Z-NAND is based on technology that is in production and is delivering product for revenue - 3D XPoint remains shrouded in mystery. IMFT has taken a big hit in their credibility to execute on schedule. The hole is large enough that it has allowed Samsung to roll out an entirely new product family through it - and almost thanking IMFT for doing such a great job at pioneering the market definition for them. Strategists on both sides of IMFT clearly did not reason the probabilities of this scenario occurring and greatly underestimated Samsung's R&D ability to respond in a timely fashion. 
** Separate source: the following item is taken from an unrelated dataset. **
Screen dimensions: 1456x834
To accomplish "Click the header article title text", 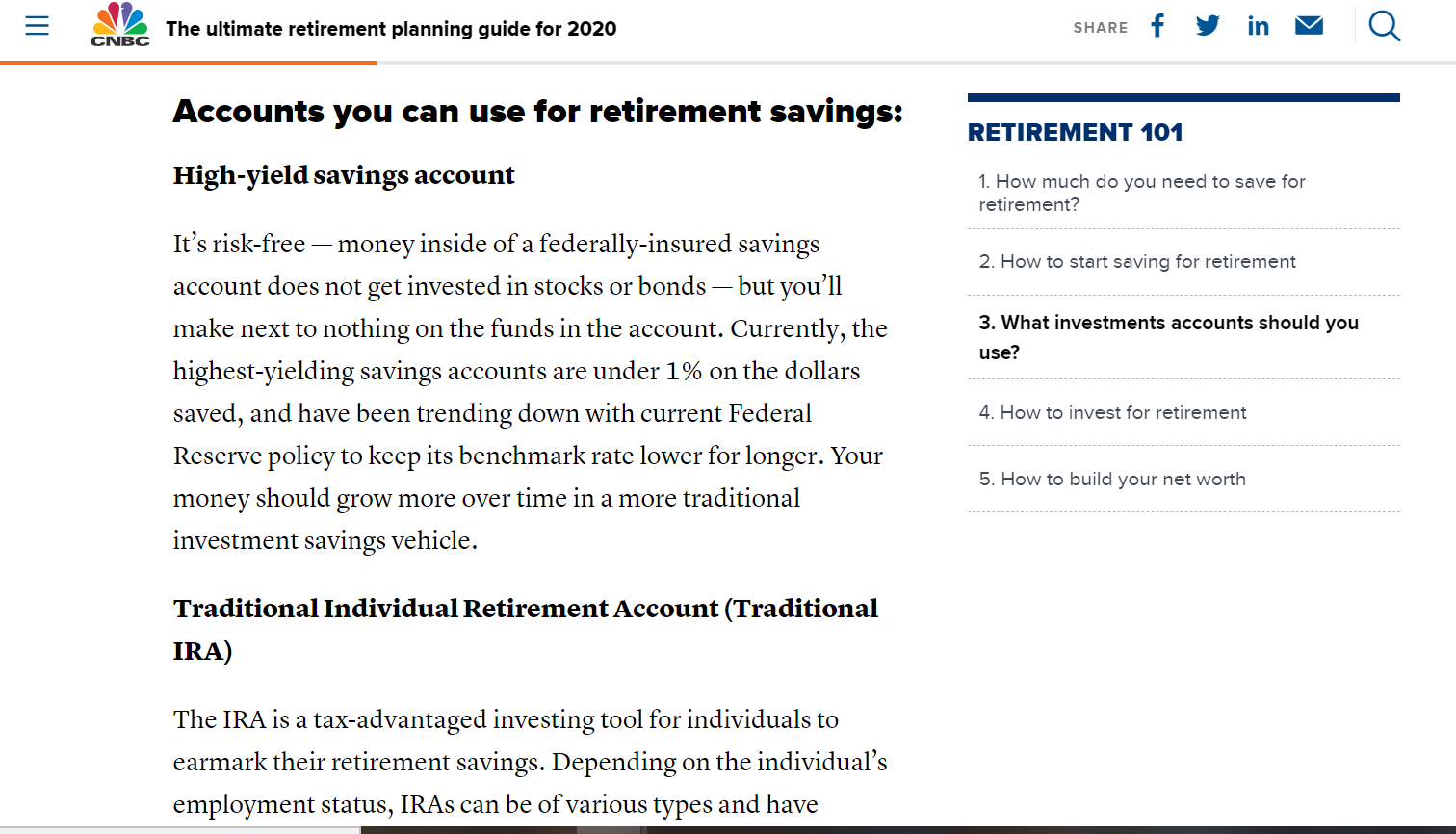I will pyautogui.click(x=391, y=29).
Samsung's new device has 20 uS balanced R/Ws which is music to the ears of those architecting high performance AFAs and NVDIMM-type Ps for the burgeoning In-Memory Computing market. Byte Addressability might be used by IMFT as a counter argument but the first law of semiconductor memory business; "Price will always be the deciding factor" will take the air out of that argument.

The idea of using a "intelligent" prefetch mechanism to load the on-DIMM DRAM "cache" will further help remove a good deal of latency of the on-DIMM SSD.  This is a near perfect marriage of the new found need for "terabytes" on the memory channel to satisfy the demands of In-Memory Compute Configured servers realizing that a great deal of the initial market uptake consists of an installed base.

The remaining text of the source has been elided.